Gang violence predicted to rise; Oahu agency can help

Malakai Maumalanga Malakai Maumalanga
Lerrick Beate Lerrick Beate
This small park in Kalihi was once known as "Drive By Park" This small park in Kalihi was once known as "Drive By Park"
Rep. Glenn Wakai Rep. Glenn Wakai

By Diane Ako bio | email

KALIHI (KHNL) - Robberies. Car jackings. Shootings. These are the kinds of crimes that some social workers predict are going up, as the economy goes down. And a lot of it is gang violence. But there's an Oahu group that says it can help- but it needs state funding.

If you think gang violence doesn't affect you, think again. Social worker Malakai Maumalanga described what his clients at Adult Friends for Youth are all involved in: "Assaults, robberies, threats, property crime." He paused for effect before a warning, "It affects the whole community. The potential to go to anybody's house and start something is always there."

Former gang member Lerrick Beate detailed his experience. "We started riots, sold drugs, boosted cars."

Beate got out of a gang with the help of the non-profit group Adult Friends for Youth. "They're like the ticket out of all your bad situations. All of us are graduated now, majority have good jobs or college, we're all doing good now."
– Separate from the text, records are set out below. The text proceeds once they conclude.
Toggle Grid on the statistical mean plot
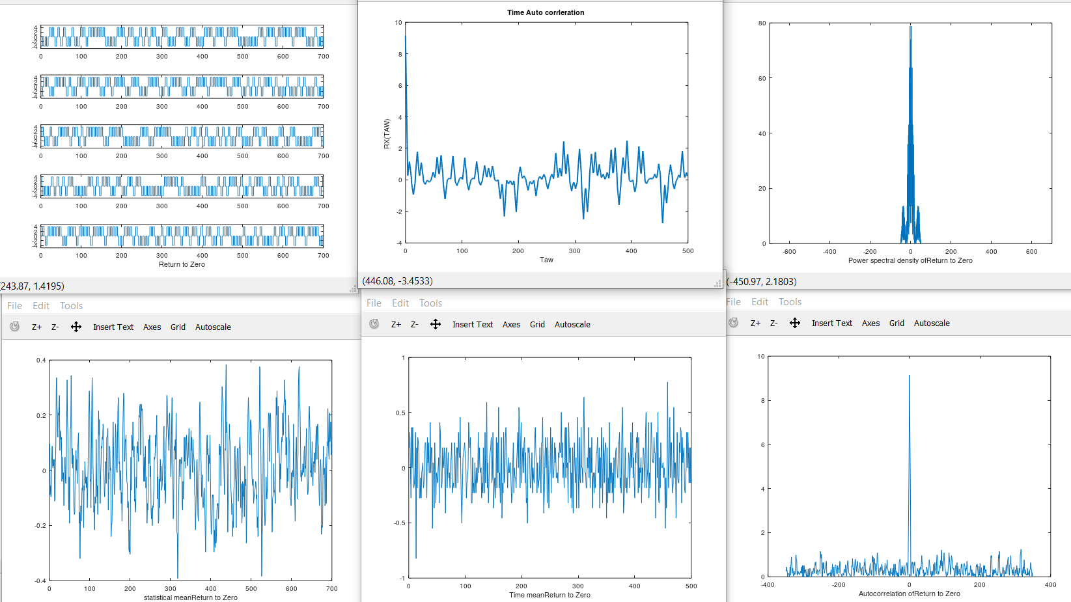The width and height of the screenshot is (1071, 602). point(178,326)

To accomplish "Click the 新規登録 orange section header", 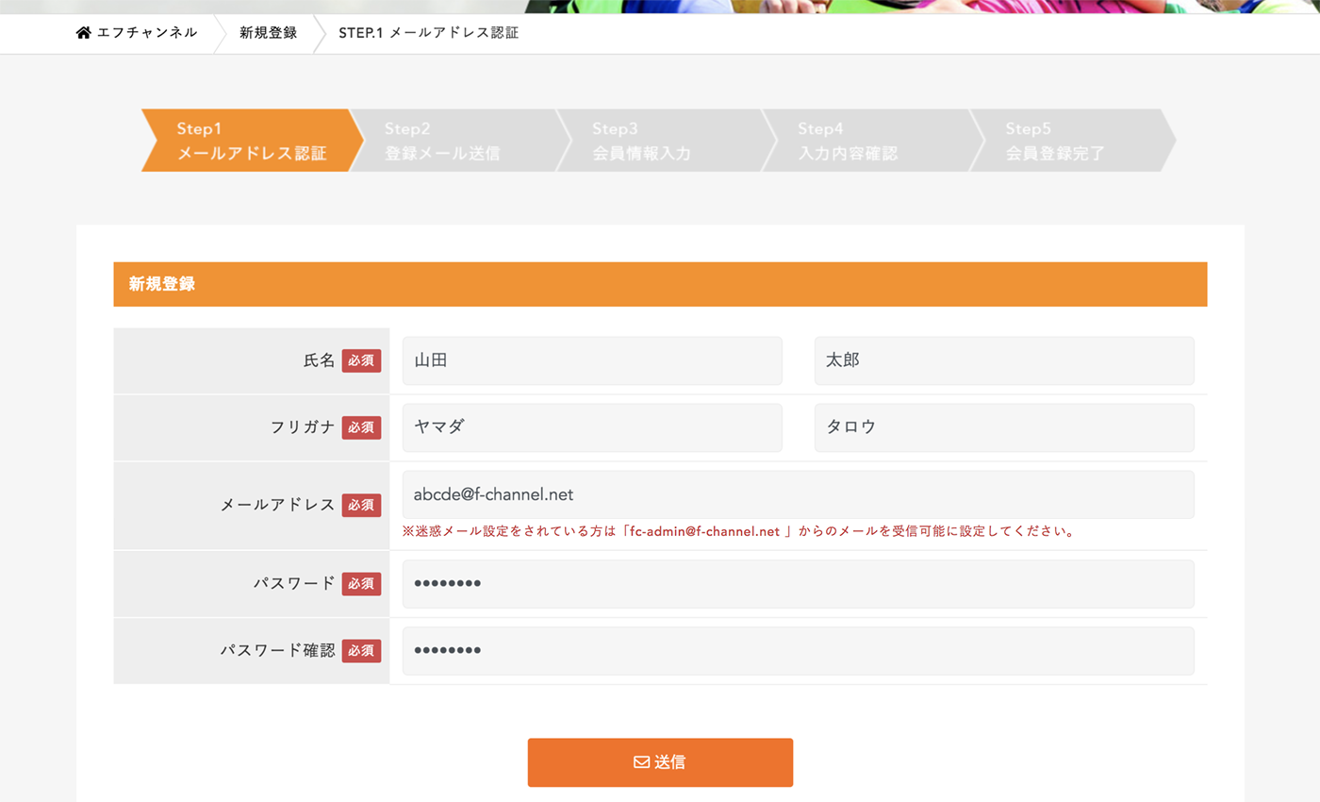I will pos(660,284).
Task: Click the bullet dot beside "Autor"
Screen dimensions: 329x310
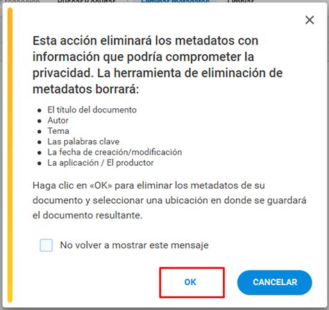Action: [40, 121]
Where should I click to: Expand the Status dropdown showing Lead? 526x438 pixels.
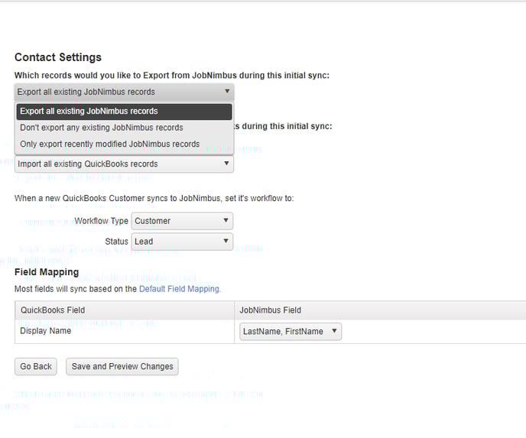click(182, 242)
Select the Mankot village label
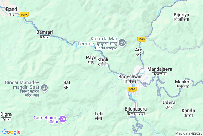This screenshot has width=203, height=136. (183, 84)
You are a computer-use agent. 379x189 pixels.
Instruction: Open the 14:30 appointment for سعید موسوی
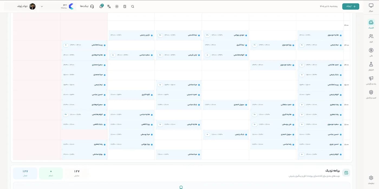(273, 65)
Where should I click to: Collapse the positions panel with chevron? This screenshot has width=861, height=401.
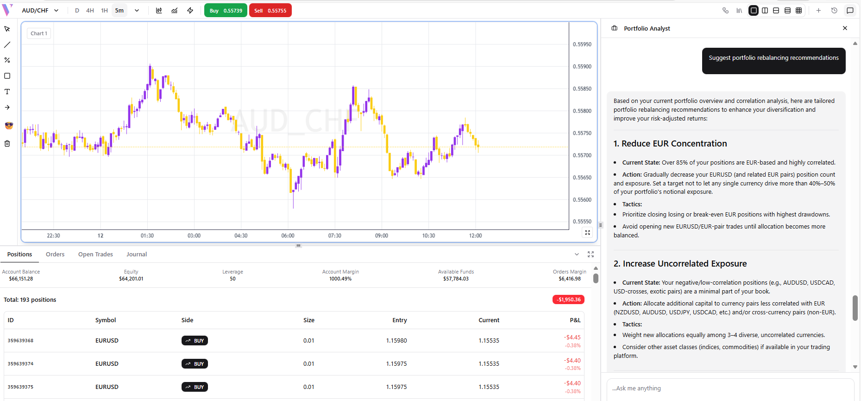pos(577,255)
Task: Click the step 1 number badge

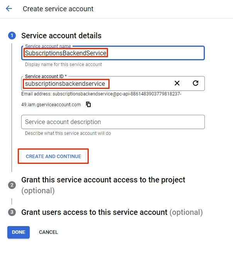Action: [12, 36]
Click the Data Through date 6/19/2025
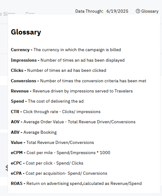 coord(117,11)
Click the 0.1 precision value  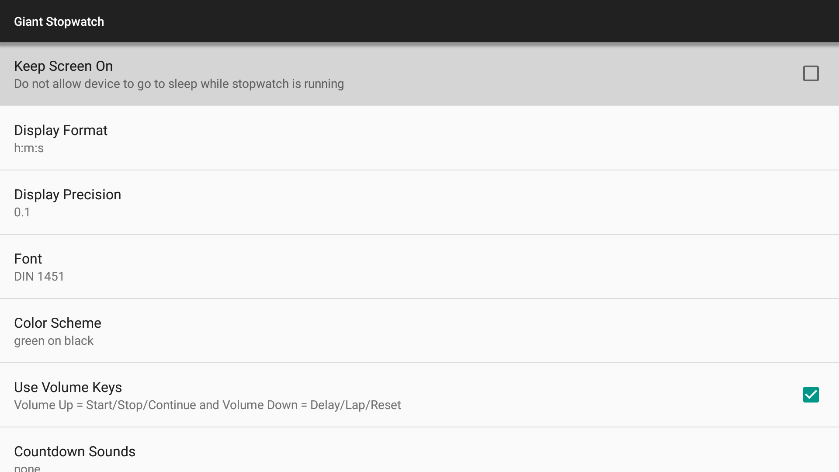coord(22,212)
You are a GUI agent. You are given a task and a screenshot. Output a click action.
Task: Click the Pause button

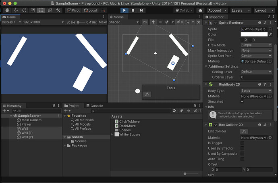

AFY has helped a lot of people. Take for example a small park in Kalihi, once known as Drive By Park, a haven for gang violence and drive by drugs. AFY helped clean it up and now it is safe for kids to come and play again.

But now it's asking for help. Maumalanga predicted, "If we can't help kids and fund the programs that do the work then these kids, as they get older, become adult criminals."

It needs $175,000 in state funding. But, with that, Maumalanga promised, "We can reach more kids, hire more, and expand to other communities."

Some lawmakers think it's worth it. Rep. Glenn Wakai (D-Salt Lake, Moanalua) added, "We can't as a community turn a blind eye to think, 'This isn't in my neighborhood so I don't need to care.' Gang violence is a cancer and it's going to spread throughout the state unless we address this early on. It comes down to us as a state to provide services for these kids to divert their energy into positive modes."

AFY says the problem is worsening with the economy. "Because we're in the trenches we see it every day. Things don't make the news but we hear about it," cautioned Maumalanga.

It is asking the legislature to spend a little money now, to prevent an even larger problem later. AFY estimated gang violence has already increased about 30 percent in the past couple years.